Under the direction of lighting designers, International CES becomes more than an exhibition dedicated to introducing the latest consumer technology.
These designers proved that theatrical lighting is an essential element to the show’s large-scale production — it continually makes attendees stop, look and engage with an exhibit, even if they have no idea what wares the exhibitor is showing. Nowhere is this phenomenon more prevalent than at the largest of the CES venues – Las Vegas Convention Center (LVCC) always features the largest exhibits, giving lighting designers the space to create intense visual attractions.
“As a lighting director for a project, I have to see what is physically viable in terms of structures. Some venues are more difficult to light in than others,” stated Paul Fine, principal designer, Fine Design Associates.

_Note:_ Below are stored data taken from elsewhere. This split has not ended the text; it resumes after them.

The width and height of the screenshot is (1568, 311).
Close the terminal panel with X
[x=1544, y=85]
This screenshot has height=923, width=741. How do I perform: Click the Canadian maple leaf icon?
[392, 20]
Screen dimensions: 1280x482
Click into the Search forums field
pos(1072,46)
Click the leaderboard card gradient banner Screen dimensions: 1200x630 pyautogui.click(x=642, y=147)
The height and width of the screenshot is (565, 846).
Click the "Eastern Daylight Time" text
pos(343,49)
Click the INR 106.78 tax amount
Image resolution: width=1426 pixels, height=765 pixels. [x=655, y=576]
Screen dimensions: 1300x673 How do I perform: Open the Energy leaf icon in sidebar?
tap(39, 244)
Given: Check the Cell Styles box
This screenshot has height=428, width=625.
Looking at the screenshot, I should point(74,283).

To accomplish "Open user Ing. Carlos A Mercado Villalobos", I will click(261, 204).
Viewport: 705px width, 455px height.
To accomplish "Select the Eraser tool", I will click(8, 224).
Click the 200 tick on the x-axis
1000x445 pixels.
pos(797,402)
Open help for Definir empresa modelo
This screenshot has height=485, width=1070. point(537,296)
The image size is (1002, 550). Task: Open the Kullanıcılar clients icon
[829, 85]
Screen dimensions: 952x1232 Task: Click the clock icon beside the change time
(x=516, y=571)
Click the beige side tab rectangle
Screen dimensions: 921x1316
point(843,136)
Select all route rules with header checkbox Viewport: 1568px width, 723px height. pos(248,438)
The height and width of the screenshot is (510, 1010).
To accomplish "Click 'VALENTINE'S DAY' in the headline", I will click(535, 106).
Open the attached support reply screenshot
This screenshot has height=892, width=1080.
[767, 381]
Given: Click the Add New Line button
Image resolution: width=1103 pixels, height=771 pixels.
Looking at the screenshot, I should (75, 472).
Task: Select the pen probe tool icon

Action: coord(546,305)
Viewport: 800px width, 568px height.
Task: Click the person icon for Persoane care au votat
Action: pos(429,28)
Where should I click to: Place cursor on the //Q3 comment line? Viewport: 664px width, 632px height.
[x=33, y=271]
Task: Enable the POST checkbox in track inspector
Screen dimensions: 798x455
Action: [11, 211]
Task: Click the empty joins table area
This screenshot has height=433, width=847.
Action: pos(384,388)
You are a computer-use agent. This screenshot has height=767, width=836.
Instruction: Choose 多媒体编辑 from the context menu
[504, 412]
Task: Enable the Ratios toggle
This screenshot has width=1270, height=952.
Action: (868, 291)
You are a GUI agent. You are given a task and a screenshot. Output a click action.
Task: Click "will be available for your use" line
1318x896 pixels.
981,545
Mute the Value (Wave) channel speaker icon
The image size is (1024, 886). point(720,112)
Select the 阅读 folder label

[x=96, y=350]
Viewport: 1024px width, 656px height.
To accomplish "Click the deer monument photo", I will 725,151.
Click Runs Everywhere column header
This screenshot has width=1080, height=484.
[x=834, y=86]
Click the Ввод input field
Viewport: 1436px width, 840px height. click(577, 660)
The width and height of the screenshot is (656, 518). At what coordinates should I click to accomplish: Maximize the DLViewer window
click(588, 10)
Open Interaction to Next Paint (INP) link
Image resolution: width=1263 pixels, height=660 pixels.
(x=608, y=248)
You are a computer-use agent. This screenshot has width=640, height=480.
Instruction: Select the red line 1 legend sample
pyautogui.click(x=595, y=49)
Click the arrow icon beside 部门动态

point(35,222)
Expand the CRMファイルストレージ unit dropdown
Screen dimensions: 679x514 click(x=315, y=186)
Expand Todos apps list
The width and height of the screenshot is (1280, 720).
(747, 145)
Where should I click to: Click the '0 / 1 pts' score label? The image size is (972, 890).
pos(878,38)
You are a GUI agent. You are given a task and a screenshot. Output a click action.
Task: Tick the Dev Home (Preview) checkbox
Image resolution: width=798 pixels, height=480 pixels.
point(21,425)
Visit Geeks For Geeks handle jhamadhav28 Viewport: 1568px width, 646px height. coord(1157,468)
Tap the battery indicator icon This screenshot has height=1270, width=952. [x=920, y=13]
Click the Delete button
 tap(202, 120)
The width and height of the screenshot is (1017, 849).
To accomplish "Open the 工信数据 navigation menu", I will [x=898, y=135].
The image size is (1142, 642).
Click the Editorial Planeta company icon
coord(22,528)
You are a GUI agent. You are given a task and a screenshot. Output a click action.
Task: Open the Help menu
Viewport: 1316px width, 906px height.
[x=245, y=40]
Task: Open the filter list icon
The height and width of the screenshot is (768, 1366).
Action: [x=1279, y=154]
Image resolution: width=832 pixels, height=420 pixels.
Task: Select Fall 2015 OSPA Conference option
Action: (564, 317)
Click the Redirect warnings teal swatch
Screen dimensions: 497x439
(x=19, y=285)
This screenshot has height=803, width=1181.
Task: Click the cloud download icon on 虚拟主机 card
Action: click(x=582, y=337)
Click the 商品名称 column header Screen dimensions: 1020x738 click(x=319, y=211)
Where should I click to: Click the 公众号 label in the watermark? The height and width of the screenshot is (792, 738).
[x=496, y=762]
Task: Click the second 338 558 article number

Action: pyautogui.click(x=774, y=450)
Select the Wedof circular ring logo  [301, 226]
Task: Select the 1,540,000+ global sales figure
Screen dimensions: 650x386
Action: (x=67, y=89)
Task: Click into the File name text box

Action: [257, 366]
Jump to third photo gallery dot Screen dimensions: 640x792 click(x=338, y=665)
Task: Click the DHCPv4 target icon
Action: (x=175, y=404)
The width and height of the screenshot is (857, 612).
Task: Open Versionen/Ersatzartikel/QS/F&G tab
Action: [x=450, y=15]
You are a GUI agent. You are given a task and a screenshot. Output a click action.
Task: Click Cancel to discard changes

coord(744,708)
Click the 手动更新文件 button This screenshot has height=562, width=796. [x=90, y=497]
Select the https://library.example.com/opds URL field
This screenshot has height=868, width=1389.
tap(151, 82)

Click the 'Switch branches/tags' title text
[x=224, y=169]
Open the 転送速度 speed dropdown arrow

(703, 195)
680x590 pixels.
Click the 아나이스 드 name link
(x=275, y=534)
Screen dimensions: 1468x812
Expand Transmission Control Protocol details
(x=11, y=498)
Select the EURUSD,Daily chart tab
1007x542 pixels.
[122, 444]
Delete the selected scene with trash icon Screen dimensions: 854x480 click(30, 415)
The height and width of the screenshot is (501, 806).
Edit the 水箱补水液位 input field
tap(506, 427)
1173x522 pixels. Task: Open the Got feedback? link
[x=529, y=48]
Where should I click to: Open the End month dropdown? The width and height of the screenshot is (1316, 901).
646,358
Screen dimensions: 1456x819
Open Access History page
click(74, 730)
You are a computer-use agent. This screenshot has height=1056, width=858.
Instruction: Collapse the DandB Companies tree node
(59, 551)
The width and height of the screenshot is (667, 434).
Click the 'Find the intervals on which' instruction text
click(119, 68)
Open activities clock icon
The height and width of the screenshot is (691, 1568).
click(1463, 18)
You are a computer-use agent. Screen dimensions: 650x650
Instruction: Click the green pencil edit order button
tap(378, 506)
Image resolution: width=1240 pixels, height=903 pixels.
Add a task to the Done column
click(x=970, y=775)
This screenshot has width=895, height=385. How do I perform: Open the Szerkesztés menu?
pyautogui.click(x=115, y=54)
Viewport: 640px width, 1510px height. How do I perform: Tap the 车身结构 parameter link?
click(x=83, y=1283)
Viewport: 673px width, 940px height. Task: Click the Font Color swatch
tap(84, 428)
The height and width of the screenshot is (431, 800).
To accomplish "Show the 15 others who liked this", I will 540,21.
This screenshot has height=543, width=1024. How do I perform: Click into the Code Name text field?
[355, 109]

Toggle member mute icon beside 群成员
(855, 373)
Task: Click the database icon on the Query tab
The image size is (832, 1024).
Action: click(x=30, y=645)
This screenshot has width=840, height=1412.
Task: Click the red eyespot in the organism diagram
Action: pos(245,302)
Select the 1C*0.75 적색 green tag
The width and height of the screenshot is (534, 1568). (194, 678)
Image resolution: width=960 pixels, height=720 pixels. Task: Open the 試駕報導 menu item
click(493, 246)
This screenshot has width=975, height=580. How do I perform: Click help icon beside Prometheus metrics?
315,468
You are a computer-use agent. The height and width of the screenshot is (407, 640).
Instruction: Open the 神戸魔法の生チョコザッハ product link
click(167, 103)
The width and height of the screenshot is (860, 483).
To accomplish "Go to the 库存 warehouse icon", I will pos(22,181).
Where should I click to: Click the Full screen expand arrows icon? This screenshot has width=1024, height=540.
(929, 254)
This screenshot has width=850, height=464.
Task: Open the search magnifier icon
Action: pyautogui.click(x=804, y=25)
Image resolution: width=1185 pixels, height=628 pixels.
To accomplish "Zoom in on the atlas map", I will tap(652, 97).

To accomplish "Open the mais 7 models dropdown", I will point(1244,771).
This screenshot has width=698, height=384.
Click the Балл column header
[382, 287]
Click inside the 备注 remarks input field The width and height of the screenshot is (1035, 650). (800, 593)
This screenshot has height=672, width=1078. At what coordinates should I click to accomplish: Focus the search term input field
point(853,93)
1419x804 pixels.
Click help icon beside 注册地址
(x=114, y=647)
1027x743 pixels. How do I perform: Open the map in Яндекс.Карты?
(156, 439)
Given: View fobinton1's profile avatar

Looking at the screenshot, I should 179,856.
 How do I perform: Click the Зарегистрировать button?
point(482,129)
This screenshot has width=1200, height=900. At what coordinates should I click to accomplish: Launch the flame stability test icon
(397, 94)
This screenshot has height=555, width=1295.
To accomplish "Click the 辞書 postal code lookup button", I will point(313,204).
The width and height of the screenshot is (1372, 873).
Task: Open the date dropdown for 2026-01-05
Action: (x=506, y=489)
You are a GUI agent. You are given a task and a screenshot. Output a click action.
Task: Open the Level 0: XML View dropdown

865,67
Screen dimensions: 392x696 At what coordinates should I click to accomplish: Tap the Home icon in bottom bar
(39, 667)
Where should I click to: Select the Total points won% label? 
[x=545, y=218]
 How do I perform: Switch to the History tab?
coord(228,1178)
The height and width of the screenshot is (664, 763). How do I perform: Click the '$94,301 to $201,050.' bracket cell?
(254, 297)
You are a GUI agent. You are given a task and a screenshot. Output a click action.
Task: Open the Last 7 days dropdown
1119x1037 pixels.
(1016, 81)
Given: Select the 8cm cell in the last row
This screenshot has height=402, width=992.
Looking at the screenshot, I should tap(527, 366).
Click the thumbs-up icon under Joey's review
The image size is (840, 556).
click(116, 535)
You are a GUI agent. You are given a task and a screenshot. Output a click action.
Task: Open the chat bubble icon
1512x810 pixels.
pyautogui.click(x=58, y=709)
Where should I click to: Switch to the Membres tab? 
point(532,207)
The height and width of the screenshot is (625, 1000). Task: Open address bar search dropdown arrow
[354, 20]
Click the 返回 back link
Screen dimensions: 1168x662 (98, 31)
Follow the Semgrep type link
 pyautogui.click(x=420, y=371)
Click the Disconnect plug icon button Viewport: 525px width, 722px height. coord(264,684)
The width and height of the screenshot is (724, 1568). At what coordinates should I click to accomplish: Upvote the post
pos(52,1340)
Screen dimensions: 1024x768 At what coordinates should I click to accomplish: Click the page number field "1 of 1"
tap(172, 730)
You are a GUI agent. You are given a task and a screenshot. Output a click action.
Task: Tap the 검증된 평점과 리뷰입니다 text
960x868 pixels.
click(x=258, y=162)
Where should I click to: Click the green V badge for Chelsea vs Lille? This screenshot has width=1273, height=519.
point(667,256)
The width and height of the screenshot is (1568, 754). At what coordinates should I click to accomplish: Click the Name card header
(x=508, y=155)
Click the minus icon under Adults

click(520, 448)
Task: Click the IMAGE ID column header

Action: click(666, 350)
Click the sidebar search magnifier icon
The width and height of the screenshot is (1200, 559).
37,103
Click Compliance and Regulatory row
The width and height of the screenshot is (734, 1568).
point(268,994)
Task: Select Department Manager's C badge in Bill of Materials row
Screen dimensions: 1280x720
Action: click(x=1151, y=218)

The dimly lit Central Hall of LVCC became the perfect backdrop for moving colors of light in prism-shaped structures or in 200-foot exhibit walls. This was only just one lighting trend seen on the show floor.
“All the significant booths had overhead lighting rigs. There is a trend in the industry toward automated LED fixtures. Many used LEDs they could control to do specific patterns. LEDs were also built into walls and sculptures,” added Fine. “The fixtures themselves are always new at CES. Everybody likes to use the newest technology available, such as the latest projectors.”
A major show like CES could also be considered a paradise for designers. Not only do they get to highlight their capabilities to the tradeshow industry and general public, but as artists themselves, they too marvel at the show floor creations of other designers.
“Intel did something on a back wall with lighting, mirrors and Plexiglas. At first, we couldn’t figure it out, but it came together beautifully,” stated Chris Virtuoso, national design director, MC2.
Never something to be left to the last minute, lighting design is important to the overall presentation and functionality of larger exhibits.
“When working with booths up to the size of those we work with at CES and [with] artists like Paul, lighting changes the feel. Lighting is everything. We keep it in mind when designing,” added Virtuoso.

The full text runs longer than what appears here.